It all began with a rash…

After a lot of contemplating and words of encouragement, I have decided to start a blog, documenting my battle with Hodgkin Lymphoma.

I am not the first to have my world turned upside down by being diagnosed with cancer but through writing down my thoughts and feelings in this babbling blog, I hope to reach out to someone who’s going through the same as I am because I know I’m not alone in my suffering. I never imagined that I would go through something like this so young. Although each battle is personal and comes with its own ups and downs, if my own experience can help another out there going through something similar, feel less scared or alone, I’ll be more than happy.

My diagnosis was a very long and stressful process that came with an array of complications, like an episode of House. It’s hard to put it all down in words, especially without going on and on or breaking down at having to revisit the stress and the heartache again. But here we go…

Although I hate to admit it, I was ill for a long time before my diagnosis. I put losing 3 stone and chronic tiredness down to a-level stress and being run down. Even doctors couldn’t work it out, so in many ways it was a relief to finally know what was wrong with me.
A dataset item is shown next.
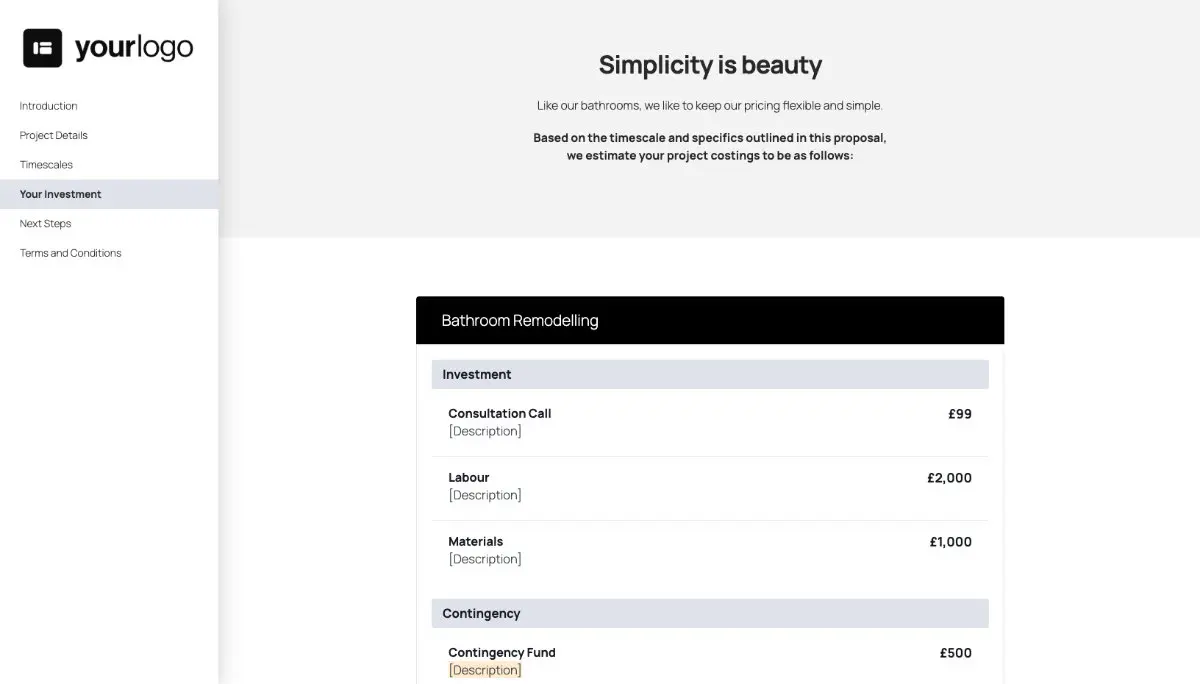Click the £500 Contingency price
Image resolution: width=1200 pixels, height=684 pixels.
point(955,652)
It all started when I developed a ‘rash’ on my legs, over a year before my diagnosis: June 2014. The rash was not particularly strange, it looked like clusters of insect bites running down my legs and across my arms, so I didn’t hesitate with the antihisthimies and pushed it to the back of my mind – I had more important things to think about, like having a great summer with my friends. But like all itchy rashes, this demanded to be scratched which made it worse and eventually, it became infected.  Even after a course of antibiotics, the rash came back. Insect bites, these were not. I was even given a cream for scabies which meant having to hot-wash a lot of sheets and a very awkward conversation with someone who wasn’t my boyfriend yet.  This was a super-rash that was determined to stay on my skin and cause me the most unbearable, itching pain. Eventually it developed into full-on spots and scabs that bled after I itched my skin raw. My clothes were stained with blood, I couldn’t sleep at night and the bed sheets were covered in blood when I woke up in the morning. I was driving myself and everyone else around me mad with all the itching.

Eventually, after running back and forth to the local GP, I got an appointment to see a dermatologist. After looking at my skin he thought I may have severe eczema or celiac disease. I was given steroids multiple times and hallelujah, my skin cleared and the itching stopped, but this was not a long term solution. It also ruled out eczema so the doctor suggested that I try a gluten free diet for a month to see whether my skin cleared up at all. My cousin is a celiac so this was a plausible explanation.

It worked. Quitting gluten wasn’t as hard as I’d imagined, especially as I noticed a significant change in my skin, though I wasn’t eating a lot anyway at this stage. I kept up the diet for three months until I had an appointment with a gastrountolitist on June the 3rd.

Looking back to that time, I now realise I wasn’t myself at all and it was not down to a-level stress. I was snarky and breathless and most of all I was exhausted. And when I say exhausted I mean I had to drag myself out of bed on a daily basis and I felt weak all day long. Sometimes it was hard to even crack a smile. But I didn’t want to make excuses for myself so I continued to juggle a-levels and a weekend job, whilst trying to make time for friends and a new boyfriend too. I thought I was lazy because I couldn’t concentrate on revision; I just didn’t want to do it. I’d completely lost interest and this future I’d seen for myself was crumbling in front of me, but still, I was too exhausted to do anything about it.

The rest of the process with the gastroentolosigt was going to be drawn-out but hey that was nothing new. He too thought I may have celiac disease and so I was booked in for further biopsy’s and tests in September (three months away). Meanwhile, they took blood tests and realised I was severely anaemic and there was an infection somewhere in my body. Another fork in the road, but finally I had some answers. The severe anaemia was the reason I was exhausted, pale and breathless all the time. As for this infection, it was a bit more difficult to diagnose. I was tested for a whole spectrum of medical conditions – arthritis, whooping cough, fever but they all came back fine. I was a medical mystery. What was wrong with me?